During the same meeting, the results of the German Gynecological Oncology Working Group (Arbeitsgemeinschaft Gynäkologische Onkologie, or AGO) study were also presented, demonstrating the feasibility of a dose-dense biweekly protocol [10]. This trial was designed to compare the frequency of BCS, the response rates, and the safety between two epirubicin- and paclitaxel-containing regimens given either as dose-dense sequential intensified chemotherapy (arm A) or in a standard dose (arm B), both as preoperative therapy for primary breast cancer. Patients with large primary tumors (>3 cm) or inflammatory disease were randomly assigned to receive either three cycles of epirubicin 150 mg/m2 followed by three cycles of paclitaxel 250 mg/m2 every 2 weeks with granulocyte colony-stimulating factor support or four cycles of combination epirubicin 90 mg/m2 and paclitaxel 175 mg/m2 every 3 weeks as preoperative therapy. A total of 631 patients were enrolled. Preliminary data from 475 patients demonstrated a significantly higher frequency of BCS (66% versus 55%; P = 0.016), pCR (18% versus 10%; P = 0.03), and negative axillary lymph nodes at surgery (51% versus 42%; P = 0.098) with the every-2-week regimen.

The phase III GeparDuo (the second German Preoperative Adriamycin and Docetaxel (GerparDo) trial) (n = 913) of the German Adjuvant Breast Cancer Group (GABG) compared the pathologic locoregional complete response rate achieved with preoperative administration of the 8-week dose-dense combination regimen ADOC (doxorubicin 50 mg/m2 plus docetaxel 75 mg/m2 every 14 days for four cycles with filgra-stim support), as studied in the predecessor study GeparDo, with that of a 24-week sequential schedule of AC followed by docetaxel (AC-DOC) (doxorubicin 60 mg/m2 plus cyclophosphamide 600 mg/m2 every 21 days followed by docetaxel 100 mg/m2 every 21 days for four cycles each), similar to one of the treatment arms in the NSABP B-27 trial [11].

A pCR was achieved in 94 patients (10.6%), but the likelihood was significantly greater with AC-DOC (14.3%; n = 63) than with the ADOC regime (7.0%; n = 31) (odds ratio 2.22, 90% CI 1.52 to 3.24; P < 0.001). Independent predictors of achieving a pCR included the use of sequential therapy, high tumor grade, and negative hormone receptor status. The response rates detected by palpation and by imaging were significantly higher with AC-DOC (85.0% and 78.6%, respectively) than with ADOC (75.2% and 68.6%, respectively; both P values < 0.001). The rates of BCS were 63.4% for AC-DOC and 58.1% for ADOC (P = 0.05).

Evaluation of early response

As shown in the studies, women with an early or mid-course response to neoadjuvant chemotherapy have chemosensitive tumors and a high probability for a pCR at surgery.

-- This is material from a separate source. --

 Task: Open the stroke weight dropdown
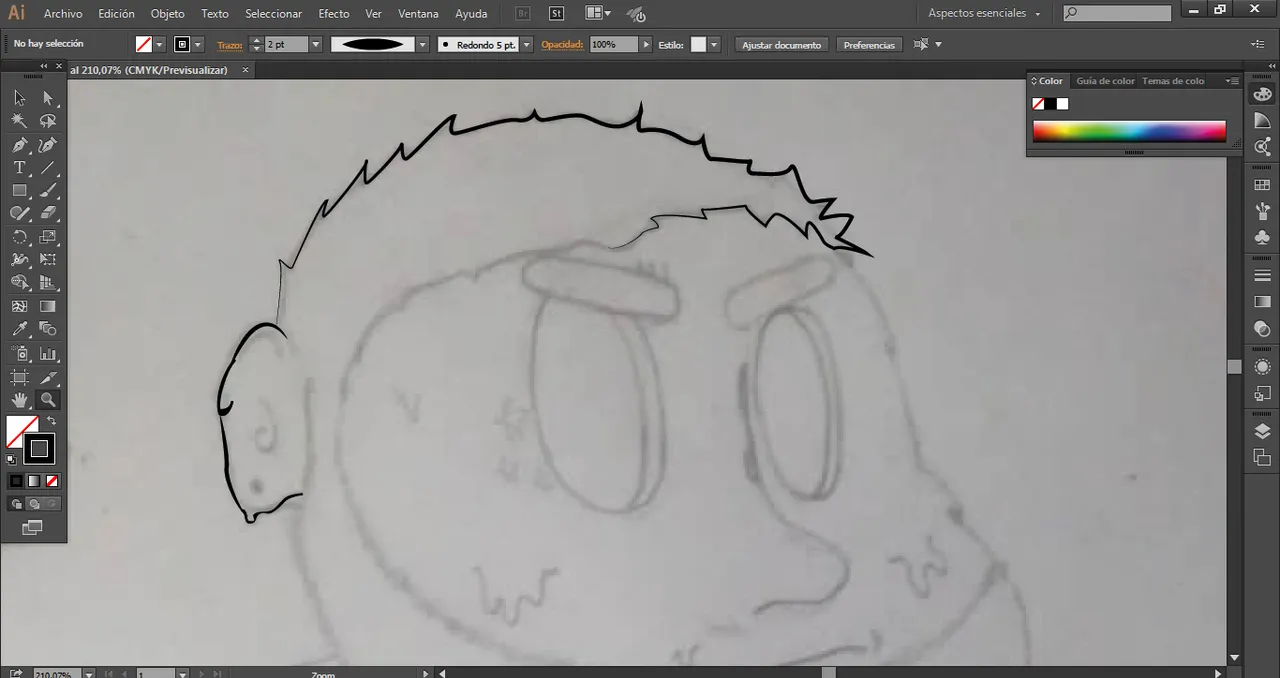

Therefore, assessing early tumor response to chemotherapy is crucial to avoid unnecessary toxicity without potential benefit from the treatment. Neoadjuvant chemotherapy response is currently achieved by monitoring changes in tumor size using clinical examination based on palpable change in tumor size backed up by mammography and/or ultrasound.

Relevant changes (for example, partial remissions, defined as a reduction in the product of the two largest perpendicular diameters of the primary tumor size by 50% or more) in tumor size can be observed at as early as 4 to 6 weeks (that is, two cycles) of chemotherapy. Early detection of response might therefore be used as follows [2]:

  • as a predictor of pathologic response

  • as a predictor of long-term outcome

  • as a decision aid to switch therapy

  • to identify patients who might or might not benefit from a switch in therapy.

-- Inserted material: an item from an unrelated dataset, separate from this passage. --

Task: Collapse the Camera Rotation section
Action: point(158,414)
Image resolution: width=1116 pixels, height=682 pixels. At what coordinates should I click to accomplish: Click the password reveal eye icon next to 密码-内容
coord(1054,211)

One approach to use this early information on response in the clinical setting to tailor further treatment strategies for individual patient therapy has been evaluated in the GeparTrio trial, the first prospective randomized study to address patients with tumors that do or do not show an early response [12]. Of 2,090 patients enrolled in the GeparTrio study, 622 (29.8%) who did not respond to two initial cycles of TAC (docetaxel at 75 mg/m2, doxorubicin at 50 mg/m2, and cyclophosphamide at 500 mg/m2) with a decrease in tumor size by at least 50% were randomly assigned to switch to a better tolerated non-cross-resistant regimen consisting of four additional cycles of TAC (n = 321) or to four cycles of vinorelbine at 25 mg/m2 and capecitabine at 2,000 mg/m2 (NX) (n = 301).

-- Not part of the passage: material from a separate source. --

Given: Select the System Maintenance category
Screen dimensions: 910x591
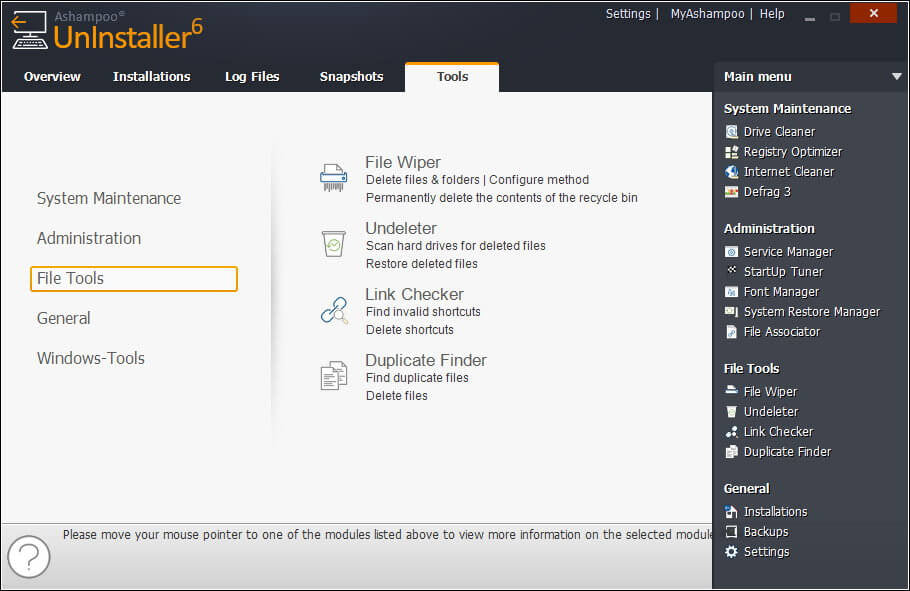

Sonographic response rates were 50.5% for the TAC arm and 51.2% for the NX arm. The difference of 0.7% (95% CI -7.1% to 8.5%) demonstrated non-inferiority of NX (P = 0.008). Similar numbers of patients in the two arms received BCS (184 [57.3%] in the TAC arm versus 180 [59.8%] in the NX arm) and had a pCR (5.3% versus 6.0%). Fewer patients in the NX arm than in the TAC group had hematological toxic effects, mucositis, infections, and nail changes, but more had hand-foot syndrome and sensory neuropathy. In conclusion, pCRs to both regimens were marginal. Among patients who did not respond to the initial neoadjuvant TAC treatment, similar efficacy but better tolerability was observed by switching to NX than continuing with TAC.

The GeparTrio study also examined the benefit of an intensified neoadjuvant chemotherapy regime consisting of an additional four (n = 704) or six (n = 686) TAC cycles for those women who responded to two initial cycles of TAC (n = 1,390) [13]. Patients receiving a total of eight TAC cycles had statistically significantly higher sonographic response rates, but not pCR rates, than those receiving six TAC cycles. However, eight TAC cycles showed more side effects. Therefore, eight cycles of TAC cannot be recommended for the whole group of patients responding to two initial cycles of TAC.

Predictors of response

Efforts have been made to identify more accurately the likelihood of pCR under neoadjuvant chemotherapy. The most important predictive marker concerning response to a preoperative taxane-anthracycline-based regimen is negative hormone receptor status. However, despite a pathologic complete remission rate exceeding 40%, survival of patients with this phenotype was reported in several studies to be shorter than for those with receptor-positive tumors [1]. Some studies identified a lower response rate for operable invasive lobular carcinomas. So far, trials with various biological markers like HER2 and topoisomerase IIa have revealed heterogeneous data concerning the prediction of response to specific therapies. Currently, a set of biological markers, rather than a single one, seem to be important to differentiate between a high or low chance for a pCR.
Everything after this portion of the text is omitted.